### ACTION ITEM
Could you give the data below again, exactly and completely?

### DATA SUPPLIED
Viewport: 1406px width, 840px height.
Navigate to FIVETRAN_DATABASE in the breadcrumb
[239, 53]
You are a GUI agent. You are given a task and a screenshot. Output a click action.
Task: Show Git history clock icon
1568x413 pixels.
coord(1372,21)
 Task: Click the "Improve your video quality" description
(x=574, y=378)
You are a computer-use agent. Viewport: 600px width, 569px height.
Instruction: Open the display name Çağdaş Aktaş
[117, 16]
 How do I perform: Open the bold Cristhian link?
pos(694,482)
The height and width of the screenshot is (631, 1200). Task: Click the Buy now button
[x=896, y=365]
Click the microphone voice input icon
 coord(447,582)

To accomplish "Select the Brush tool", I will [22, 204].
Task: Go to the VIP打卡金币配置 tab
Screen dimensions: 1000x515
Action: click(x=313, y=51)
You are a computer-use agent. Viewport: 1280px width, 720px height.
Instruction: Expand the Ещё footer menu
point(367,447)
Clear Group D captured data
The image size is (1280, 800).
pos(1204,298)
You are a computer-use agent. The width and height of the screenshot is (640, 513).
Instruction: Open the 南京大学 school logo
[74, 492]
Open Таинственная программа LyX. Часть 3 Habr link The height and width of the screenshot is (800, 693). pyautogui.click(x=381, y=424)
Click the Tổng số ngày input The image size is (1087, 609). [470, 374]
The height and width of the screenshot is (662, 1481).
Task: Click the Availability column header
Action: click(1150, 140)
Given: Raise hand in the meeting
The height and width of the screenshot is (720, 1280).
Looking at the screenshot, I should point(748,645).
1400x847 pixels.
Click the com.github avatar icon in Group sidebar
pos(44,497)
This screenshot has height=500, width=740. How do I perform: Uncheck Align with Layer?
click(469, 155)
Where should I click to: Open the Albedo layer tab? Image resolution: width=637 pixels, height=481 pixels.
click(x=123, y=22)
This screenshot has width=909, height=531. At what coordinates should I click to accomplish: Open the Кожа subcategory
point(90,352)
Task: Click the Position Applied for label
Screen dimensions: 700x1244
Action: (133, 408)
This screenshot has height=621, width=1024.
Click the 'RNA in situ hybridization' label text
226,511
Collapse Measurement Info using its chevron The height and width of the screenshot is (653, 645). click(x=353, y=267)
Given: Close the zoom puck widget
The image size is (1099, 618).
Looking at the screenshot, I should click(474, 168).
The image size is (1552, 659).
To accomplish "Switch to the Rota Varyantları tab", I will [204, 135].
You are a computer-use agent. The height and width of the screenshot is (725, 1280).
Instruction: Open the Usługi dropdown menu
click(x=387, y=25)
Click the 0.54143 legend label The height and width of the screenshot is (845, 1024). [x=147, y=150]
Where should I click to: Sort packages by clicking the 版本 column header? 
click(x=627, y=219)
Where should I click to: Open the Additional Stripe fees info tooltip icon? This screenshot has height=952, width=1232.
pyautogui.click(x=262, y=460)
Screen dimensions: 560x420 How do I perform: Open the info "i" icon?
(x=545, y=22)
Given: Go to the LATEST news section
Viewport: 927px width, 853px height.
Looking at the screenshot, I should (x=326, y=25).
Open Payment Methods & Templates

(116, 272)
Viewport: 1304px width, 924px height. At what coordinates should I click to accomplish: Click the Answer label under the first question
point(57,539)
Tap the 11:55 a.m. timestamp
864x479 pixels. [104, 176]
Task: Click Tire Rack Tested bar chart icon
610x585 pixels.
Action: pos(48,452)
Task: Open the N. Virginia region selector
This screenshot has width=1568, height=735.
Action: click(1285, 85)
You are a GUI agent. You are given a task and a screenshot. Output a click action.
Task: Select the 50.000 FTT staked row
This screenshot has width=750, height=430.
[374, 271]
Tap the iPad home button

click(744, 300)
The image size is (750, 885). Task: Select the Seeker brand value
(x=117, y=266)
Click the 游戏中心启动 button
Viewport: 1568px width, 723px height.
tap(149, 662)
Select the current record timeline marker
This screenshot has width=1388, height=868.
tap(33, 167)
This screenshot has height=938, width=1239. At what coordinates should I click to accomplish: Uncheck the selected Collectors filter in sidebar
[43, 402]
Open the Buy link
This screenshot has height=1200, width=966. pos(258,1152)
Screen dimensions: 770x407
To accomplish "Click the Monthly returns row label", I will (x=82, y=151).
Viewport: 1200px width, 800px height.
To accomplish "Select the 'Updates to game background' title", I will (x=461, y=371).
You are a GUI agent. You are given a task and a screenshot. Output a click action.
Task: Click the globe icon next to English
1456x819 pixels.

### TASK ANSWER
Viewport: 1406px width, 840px height.
Navigate to FIVETRAN_DATABASE in the breadcrumb
[239, 53]
You are a GUI agent. You are given a task and a screenshot. Output a click action.
Task: Show Git history clock icon
1568x413 pixels.
coord(1372,21)
 Task: Click the "Improve your video quality" description
(x=574, y=378)
You are a computer-use agent. Viewport: 600px width, 569px height.
Instruction: Open the display name Çağdaş Aktaş
[117, 16]
 How do I perform: Open the bold Cristhian link?
pos(694,482)
The height and width of the screenshot is (631, 1200). Task: Click the Buy now button
[x=896, y=365]
Click the microphone voice input icon
 coord(447,582)

To accomplish "Select the Brush tool", I will [22, 204].
Task: Go to the VIP打卡金币配置 tab
Screen dimensions: 1000x515
Action: click(x=313, y=51)
You are a computer-use agent. Viewport: 1280px width, 720px height.
Instruction: Expand the Ещё footer menu
point(367,447)
Clear Group D captured data
The image size is (1280, 800).
pos(1204,298)
You are a computer-use agent. The width and height of the screenshot is (640, 513).
Instruction: Open the 南京大学 school logo
[74, 492]
Open Таинственная программа LyX. Часть 3 Habr link The height and width of the screenshot is (800, 693). pyautogui.click(x=381, y=424)
Click the Tổng số ngày input The image size is (1087, 609). [470, 374]
The height and width of the screenshot is (662, 1481).
Task: Click the Availability column header
Action: click(1150, 140)
Given: Raise hand in the meeting
The height and width of the screenshot is (720, 1280).
Looking at the screenshot, I should point(748,645).
1400x847 pixels.
Click the com.github avatar icon in Group sidebar
pos(44,497)
This screenshot has height=500, width=740. How do I perform: Uncheck Align with Layer?
click(469, 155)
Where should I click to: Open the Albedo layer tab? Image resolution: width=637 pixels, height=481 pixels.
click(x=123, y=22)
This screenshot has width=909, height=531. At what coordinates should I click to accomplish: Open the Кожа subcategory
point(90,352)
Task: Click the Position Applied for label
Screen dimensions: 700x1244
Action: (133, 408)
This screenshot has height=621, width=1024.
Click the 'RNA in situ hybridization' label text
226,511
Collapse Measurement Info using its chevron The height and width of the screenshot is (653, 645). click(x=353, y=267)
Given: Close the zoom puck widget
The image size is (1099, 618).
Looking at the screenshot, I should click(474, 168).
The image size is (1552, 659).
To accomplish "Switch to the Rota Varyantları tab", I will [204, 135].
You are a computer-use agent. The height and width of the screenshot is (725, 1280).
Instruction: Open the Usługi dropdown menu
click(x=387, y=25)
Click the 0.54143 legend label The height and width of the screenshot is (845, 1024). [x=147, y=150]
Where should I click to: Sort packages by clicking the 版本 column header? 
click(x=627, y=219)
Where should I click to: Open the Additional Stripe fees info tooltip icon? This screenshot has height=952, width=1232.
pyautogui.click(x=262, y=460)
Screen dimensions: 560x420 How do I perform: Open the info "i" icon?
(x=545, y=22)
Given: Go to the LATEST news section
Viewport: 927px width, 853px height.
Looking at the screenshot, I should (x=326, y=25).
Open Payment Methods & Templates

(116, 272)
Viewport: 1304px width, 924px height. At what coordinates should I click to accomplish: Click the Answer label under the first question
point(57,539)
Tap the 11:55 a.m. timestamp
864x479 pixels. [104, 176]
Task: Click Tire Rack Tested bar chart icon
610x585 pixels.
Action: pos(48,452)
Task: Open the N. Virginia region selector
This screenshot has width=1568, height=735.
Action: click(1285, 85)
You are a GUI agent. You are given a task and a screenshot. Output a click action.
Task: Select the 50.000 FTT staked row
This screenshot has width=750, height=430.
[374, 271]
Tap the iPad home button

click(744, 300)
The image size is (750, 885). Task: Select the Seeker brand value
(x=117, y=266)
Click the 游戏中心启动 button
Viewport: 1568px width, 723px height.
tap(149, 662)
Select the current record timeline marker
This screenshot has width=1388, height=868.
tap(33, 167)
This screenshot has height=938, width=1239. At what coordinates should I click to accomplish: Uncheck the selected Collectors filter in sidebar
[43, 402]
Open the Buy link
This screenshot has height=1200, width=966. pos(258,1152)
Screen dimensions: 770x407
To accomplish "Click the Monthly returns row label", I will (x=82, y=151).
Viewport: 1200px width, 800px height.
To accomplish "Select the 'Updates to game background' title", I will (x=461, y=371).
You are a GUI agent. You are given a task and a screenshot. Output a click action.
Task: Click the globe icon next to English
1456x819 pixels.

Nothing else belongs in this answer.